Axa et BNP Paribas distendent leurs liens

Claude Bébéar, le président d’honneur de l’assureur, sera remplacé par Pierre-André de Chalendar au conseil d’administration de la banque
Alexandre Garabedian

Une page se tourne dans la longue histoire qui unit Axa à BNP Paribas. Claude Bébéar, le président d’honneur de l’assureur, quittera le conseil d’administration de la banque le 23 mai au terme de son mandat et après douze ans de présence. BNP Paribas va en effet proposer à sa place à l’assemblée générale qui se tient ce jour-là la nomination de Pierre-André de Chalendar, le PDG de Saint-Gobain, pour un mandat de trois ans.

Axa, troisième actionnaire de BNP Paribas derrière la Belgique et les salariés du groupe avec 5,4% du capital à fin 2011, n’aura donc plus de représentant au conseil. Au siège de la compagnie, on minimisait hier l’importance de cette annonce en soulignant que Claude Bébéar siégeait désormais à titre personnel – il est même considéré comme administrateur indépendant par la banque ! – et non sous l’étiquette Axa.

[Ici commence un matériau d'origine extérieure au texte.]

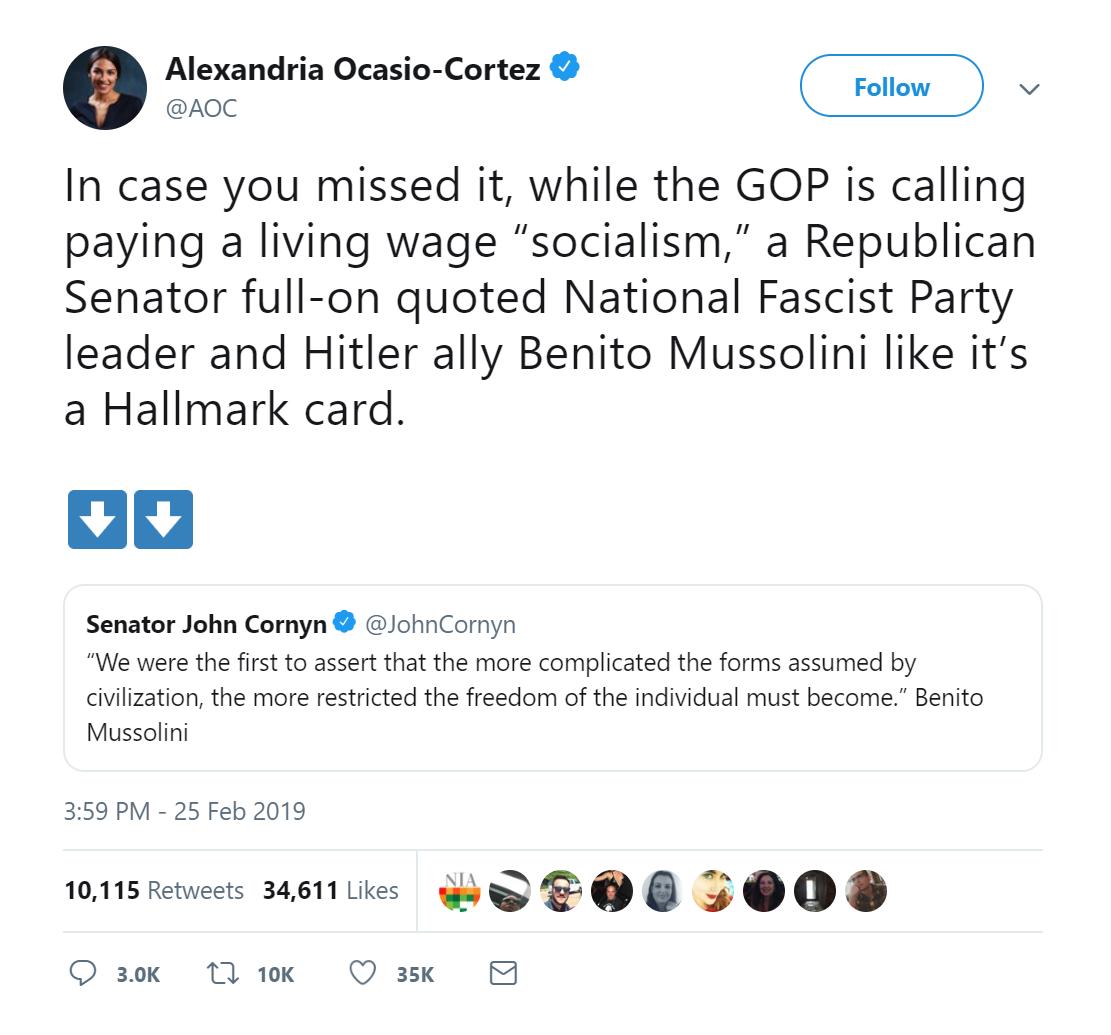This screenshot has width=1111, height=1035.
Task: Click the first down-arrow emoji
Action: (97, 519)
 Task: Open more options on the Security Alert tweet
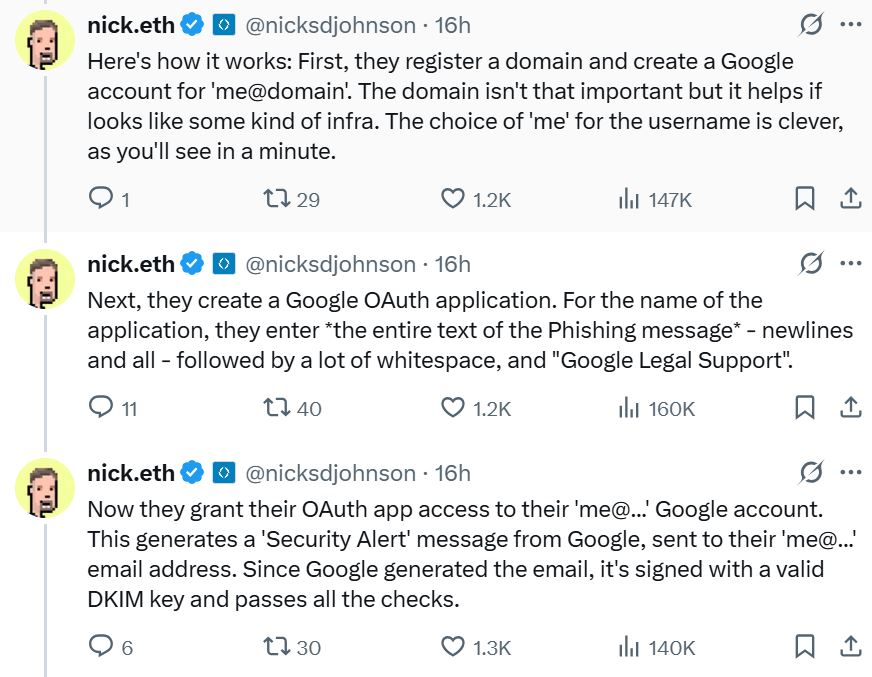[x=851, y=473]
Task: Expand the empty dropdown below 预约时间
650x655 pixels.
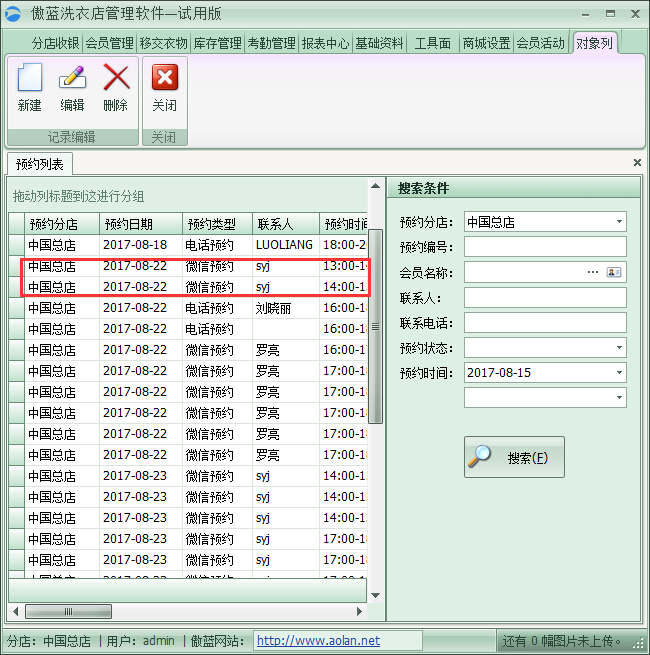Action: pyautogui.click(x=619, y=398)
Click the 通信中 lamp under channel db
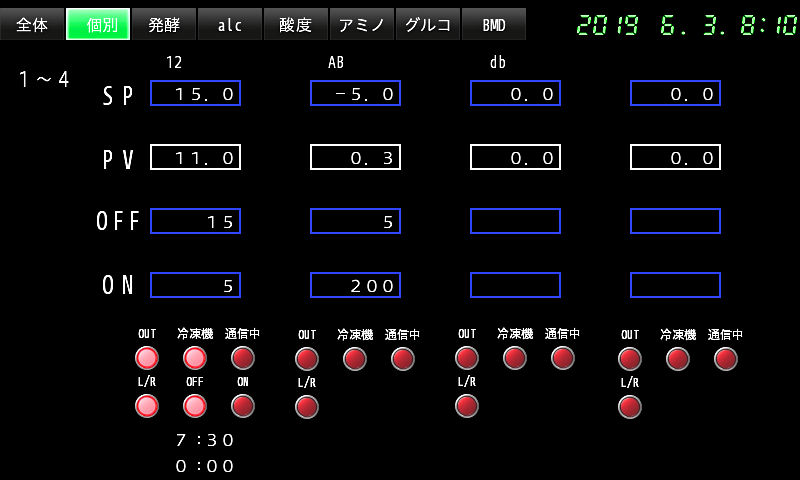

Il n’empêche que, vu son poids, l’assureur serait fondé à demander un siège au conseil de la rue d’Antin, d’autant que Michel Pébereau, l’ancien président de la banque, reste toujours administrateur de l’assureur, où son mandat s’achève en 2013. BNP Paribas occupe un poids comparable dans le tour de table, avec 5,2 % du capital et 8,16% des droits de vote.

«La question d’une représentation au conseil ne figure pas dans la convention qui lie les deux entreprises», précise un proche d’Axa. Cet accord, renouvelé et amendé en août 2010 pour une période de trois ans, donne à chacun des deux groupes la possibilité de racheter la part de son capital aux mains de son partenaire si ce dernier fait l’objet d’une prise de contrôle hostile.

A l’époque, en revanche, BNP Paribas et Axa n’avaient «pas renouvelé leur engagement de maintien de participations réciproques minimales, bien qu’ils n’envisagent pas à ce jour de les dénouer», précise le dernier document de référence de l’assureur. Plus rien n’empêche donc ce dernier d’alléger sa part dans la banque, qui représentait à elle seule 16% de sa poche d’investissement en actions (pour le fonds général) à fin 2011.

Avec le redressement du titre BNP Paribas sur 2012 (+20%), cette ligne est valorisée aujourd’hui près de 2,4 milliards d’euros. Détail piquant, même au plus fort de la crise, l’assureur n’a pas avoué de provisions sur cette participation, alors que BNP Paribas a déprécié la sienne à hauteur de 534 millions d’euros en 2010 et 299 millions en 2011.